5 笠岡湾干拓

日本鋼管は笠岡側にも工場をもつ。
すなわち茂平阿浜から南にゆくと、大径菅専門の笠岡工場がある。
昭和45年、初の大型鋼船が入港しアラスカへ油送パイプを積み出した。

地図を見た限りでは、この工場は海に向かって突き出しているが、昭和49年、笠岡湾干拓堤防(延長4キロ)が完成し、今ではその西の一隅を占めることになっている。
そして海面の部分も51年3月から排水され、次第に乾陸化しつつある。

これももとをただせば、農用地として着工されたものだが、米の生産調整政策にぶつかって、工業用地も認められることになり、西側堤防築提にあたっては、日本鋼管が主にこれをおこなうという、国、県、鋼管の三者負担の工事に変貌したのである。
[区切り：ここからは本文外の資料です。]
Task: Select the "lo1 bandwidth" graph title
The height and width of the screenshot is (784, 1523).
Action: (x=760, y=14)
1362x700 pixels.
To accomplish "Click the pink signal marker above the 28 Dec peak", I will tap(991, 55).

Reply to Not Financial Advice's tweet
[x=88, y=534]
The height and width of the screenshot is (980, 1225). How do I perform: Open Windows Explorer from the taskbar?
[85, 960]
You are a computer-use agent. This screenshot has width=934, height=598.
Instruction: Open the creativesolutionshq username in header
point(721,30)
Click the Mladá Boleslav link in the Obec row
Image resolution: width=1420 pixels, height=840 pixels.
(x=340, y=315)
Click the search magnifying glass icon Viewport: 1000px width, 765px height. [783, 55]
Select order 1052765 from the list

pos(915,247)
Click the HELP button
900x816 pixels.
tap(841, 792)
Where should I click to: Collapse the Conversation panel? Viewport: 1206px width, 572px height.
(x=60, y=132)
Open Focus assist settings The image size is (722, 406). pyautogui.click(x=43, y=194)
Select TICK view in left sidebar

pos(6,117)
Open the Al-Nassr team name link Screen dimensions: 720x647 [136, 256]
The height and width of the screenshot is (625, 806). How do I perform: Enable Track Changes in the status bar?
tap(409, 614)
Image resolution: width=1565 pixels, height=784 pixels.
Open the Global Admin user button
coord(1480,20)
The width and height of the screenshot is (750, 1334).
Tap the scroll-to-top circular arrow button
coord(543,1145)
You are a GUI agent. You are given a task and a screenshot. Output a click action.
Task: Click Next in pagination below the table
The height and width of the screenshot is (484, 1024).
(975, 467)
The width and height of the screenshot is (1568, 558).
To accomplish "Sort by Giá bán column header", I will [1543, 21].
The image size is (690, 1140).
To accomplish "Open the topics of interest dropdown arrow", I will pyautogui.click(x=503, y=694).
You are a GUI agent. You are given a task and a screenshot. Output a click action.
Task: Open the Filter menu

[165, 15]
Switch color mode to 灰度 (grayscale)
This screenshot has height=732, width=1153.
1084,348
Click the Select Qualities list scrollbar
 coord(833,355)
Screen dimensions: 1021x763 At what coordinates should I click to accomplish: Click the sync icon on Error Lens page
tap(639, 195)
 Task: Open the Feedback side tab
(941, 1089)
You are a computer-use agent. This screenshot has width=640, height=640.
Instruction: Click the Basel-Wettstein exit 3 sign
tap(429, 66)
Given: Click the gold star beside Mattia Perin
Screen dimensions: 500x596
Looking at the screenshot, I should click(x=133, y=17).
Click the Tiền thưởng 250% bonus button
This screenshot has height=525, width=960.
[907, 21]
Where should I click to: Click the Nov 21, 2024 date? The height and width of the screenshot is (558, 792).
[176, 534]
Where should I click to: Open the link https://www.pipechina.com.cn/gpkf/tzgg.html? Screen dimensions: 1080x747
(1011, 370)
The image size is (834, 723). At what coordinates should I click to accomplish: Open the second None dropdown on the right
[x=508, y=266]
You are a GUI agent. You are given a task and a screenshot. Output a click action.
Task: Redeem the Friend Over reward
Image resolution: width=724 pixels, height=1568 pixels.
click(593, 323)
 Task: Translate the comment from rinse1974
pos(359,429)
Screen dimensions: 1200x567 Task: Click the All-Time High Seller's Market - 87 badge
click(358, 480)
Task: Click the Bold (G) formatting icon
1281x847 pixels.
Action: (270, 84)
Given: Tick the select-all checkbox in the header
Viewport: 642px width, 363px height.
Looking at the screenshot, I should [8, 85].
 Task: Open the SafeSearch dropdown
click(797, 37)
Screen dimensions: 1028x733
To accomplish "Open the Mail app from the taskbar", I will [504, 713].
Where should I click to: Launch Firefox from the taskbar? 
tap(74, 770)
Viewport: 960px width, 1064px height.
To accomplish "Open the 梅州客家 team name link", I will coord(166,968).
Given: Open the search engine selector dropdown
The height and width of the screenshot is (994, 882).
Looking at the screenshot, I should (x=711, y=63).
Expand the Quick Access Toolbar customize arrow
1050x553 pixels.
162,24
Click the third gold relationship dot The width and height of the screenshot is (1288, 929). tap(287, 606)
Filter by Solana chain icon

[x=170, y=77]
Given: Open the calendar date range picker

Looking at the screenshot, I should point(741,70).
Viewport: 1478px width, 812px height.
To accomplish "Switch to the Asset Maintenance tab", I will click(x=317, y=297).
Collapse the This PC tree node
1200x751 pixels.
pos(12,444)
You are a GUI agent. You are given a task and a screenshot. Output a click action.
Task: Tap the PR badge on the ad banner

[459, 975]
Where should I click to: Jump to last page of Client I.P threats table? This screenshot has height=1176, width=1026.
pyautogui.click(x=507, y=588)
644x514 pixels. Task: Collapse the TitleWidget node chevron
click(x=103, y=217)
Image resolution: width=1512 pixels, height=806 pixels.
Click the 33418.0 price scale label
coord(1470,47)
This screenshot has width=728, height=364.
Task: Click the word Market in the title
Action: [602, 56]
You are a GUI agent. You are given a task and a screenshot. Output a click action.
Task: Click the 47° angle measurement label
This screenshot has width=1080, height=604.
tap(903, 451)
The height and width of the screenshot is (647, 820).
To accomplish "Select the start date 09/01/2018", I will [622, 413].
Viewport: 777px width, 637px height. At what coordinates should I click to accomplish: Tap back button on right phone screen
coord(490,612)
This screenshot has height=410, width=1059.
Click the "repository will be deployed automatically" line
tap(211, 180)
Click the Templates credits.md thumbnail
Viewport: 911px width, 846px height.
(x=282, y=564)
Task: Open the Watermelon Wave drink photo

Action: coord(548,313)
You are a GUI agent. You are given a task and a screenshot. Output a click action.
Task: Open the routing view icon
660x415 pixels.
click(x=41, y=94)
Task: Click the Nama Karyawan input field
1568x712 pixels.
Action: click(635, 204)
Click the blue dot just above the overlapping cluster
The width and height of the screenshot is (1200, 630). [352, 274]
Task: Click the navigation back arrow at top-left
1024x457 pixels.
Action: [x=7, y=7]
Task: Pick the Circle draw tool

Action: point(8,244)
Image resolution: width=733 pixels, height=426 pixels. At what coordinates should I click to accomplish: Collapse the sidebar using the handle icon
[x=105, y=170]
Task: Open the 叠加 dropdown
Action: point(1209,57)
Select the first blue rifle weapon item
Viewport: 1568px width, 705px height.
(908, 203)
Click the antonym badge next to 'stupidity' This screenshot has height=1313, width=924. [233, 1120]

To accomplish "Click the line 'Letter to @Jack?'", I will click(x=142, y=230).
これの干拓後には、農地としては飼料作物、牧草、そ菜の栽培が、また工業用地としては圧延工場が目途されているという。
それにしても流入河川のないここの干拓には、はなはだ利用困難がひかえている。
高梁川の導水菅はほんの近くまで伸びてはいる。
しかし買わなければならない水で、営農が果たして可能かどうか、それも海面干拓となれば塩抜きという問題が一枚加わるのである。